Singapore is known for its transport philosophy and approach which discourages people from going for ownership of personal vehicles. It has also seen the steady extension of its public transport in the past 3 decades. Singapore Transport is now working towards the roll-out of driver-less and autonomous buses in partnership with Volvo Buses. This will be the next big technology leap for the city state. The first trials for autonomous vehicles are currently taking place at CETRAN (a comprehensive test center for autonomous vehicles operated by Nanyang Technological University, NTU Singapore) by Singapore Transport.

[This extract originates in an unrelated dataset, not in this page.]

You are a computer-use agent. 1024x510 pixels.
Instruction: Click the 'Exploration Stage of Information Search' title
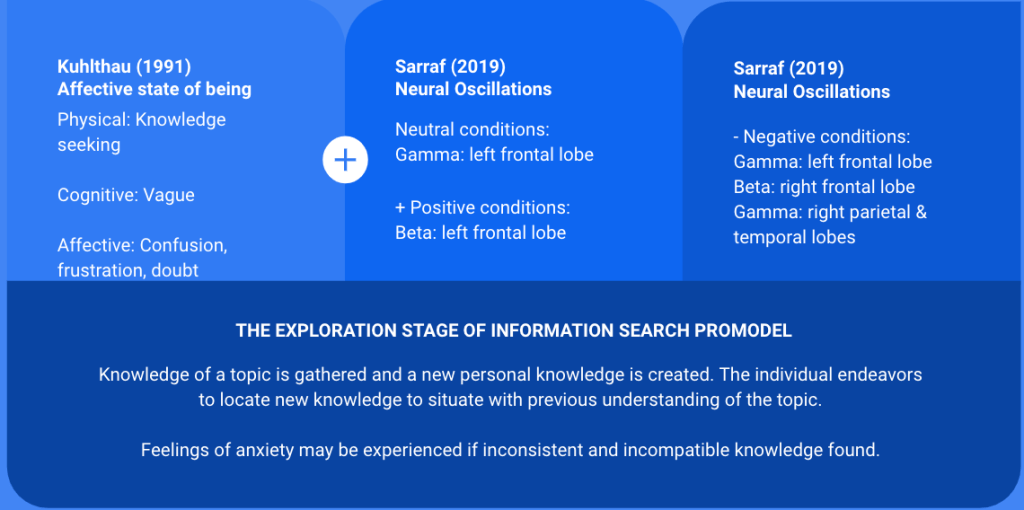tap(511, 330)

The relentless quest to develop and operate autonomous vehicles is global. NTU says that the country is working towards being a leader in the development of autonomous vehicles. The goal of Singapore Transport is to be a smart nation with advanced infrastructure and smart technologies. Several companies like Mercedes Daimler, BMW, Tesla, Waymo (Google’s project) have the technology and the wherewithal to work towards autonomous vehicles. Apple too has joined the race for this technology. Uber and Lyft too are developing technologies for autonomy.

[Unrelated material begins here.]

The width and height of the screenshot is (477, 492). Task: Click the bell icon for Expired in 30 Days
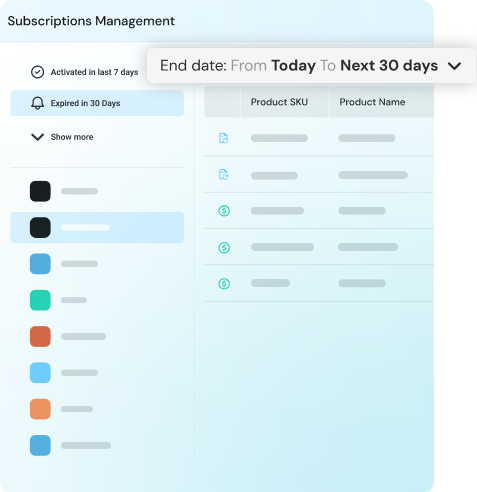(x=37, y=103)
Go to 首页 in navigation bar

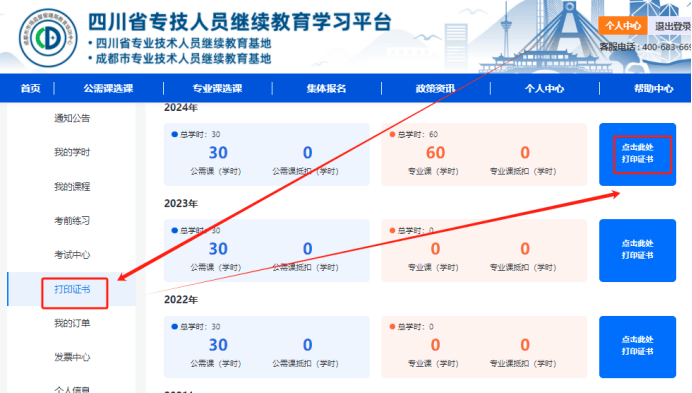(30, 88)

Singapore Transport Leading the Way for Autonomous and Electric Vehicles
During the trial runs, Volvo electric buses have been experimented with by Singapore Transport. These modern vehicles are equipped with light detection and ranging sensors (LIDARS), stereo vision camera to capture 3-D pictures, along with a global navigation satellite system. The high tech vehicle moves on the roads with hands free technology. It turns effortlessly at curves and takes a breather at traffic lights.
Volvo has launched the world’s first full size autonomous electric buses. It primarily represents the future of mobility. In partnership with NTU and SMRT, Volvo is testing technologies on the ground. Despite being a company from Sweden, the company has made inroads all over the world and Singapore Transport is a classic example.

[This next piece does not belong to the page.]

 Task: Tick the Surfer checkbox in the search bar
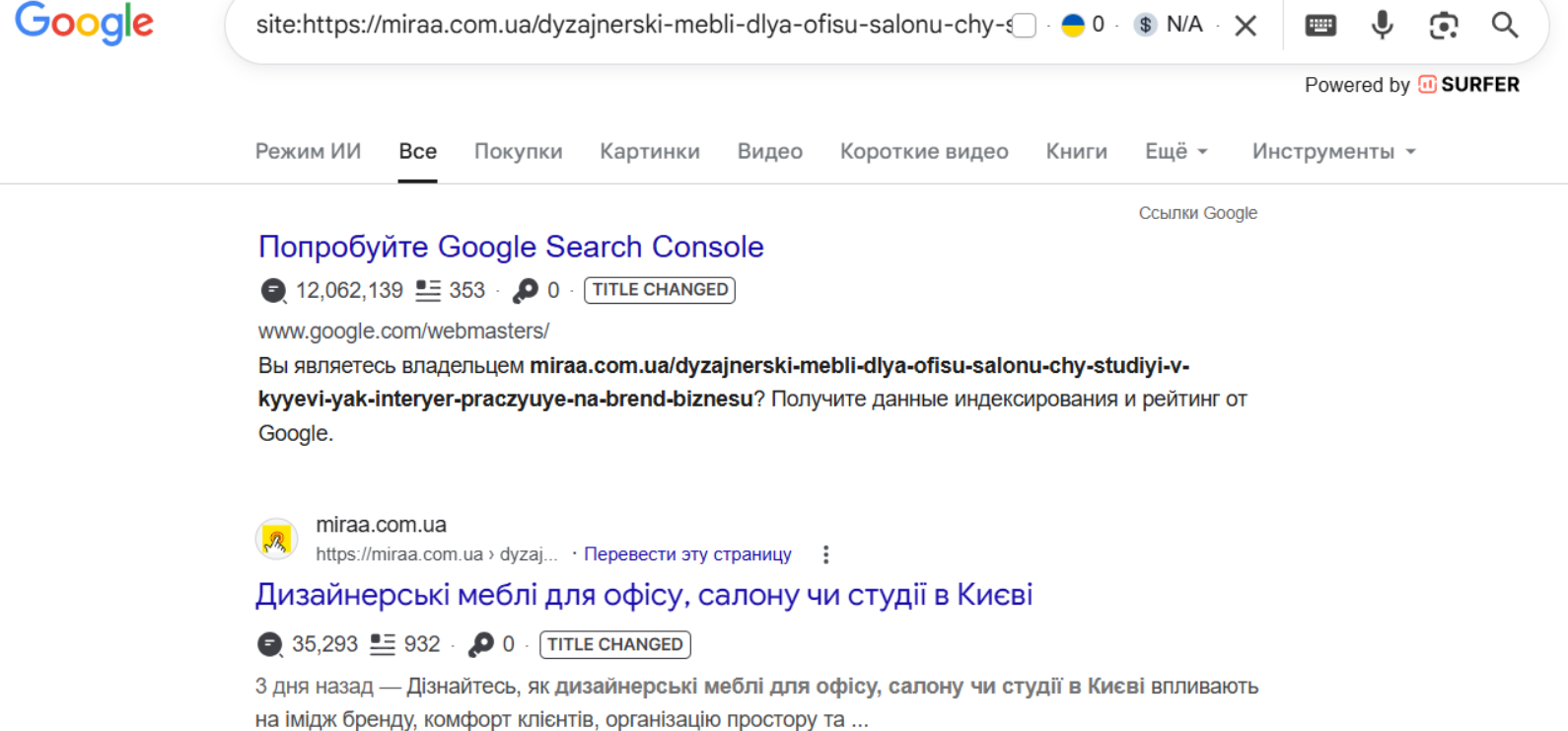point(1025,26)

This has been made possible due to seamless links between academic institutions and the country’s Land Transport Authority in Singapore. This is coupled with an Information Technology (IT) backbone along with a strong electricity grid. Though there are challenges to development of autonomous vehicles from a technology viewpoint, headway is being made in areas such as insurance, liability, and social consequences, particularly for countries with disparities as well as inequalities.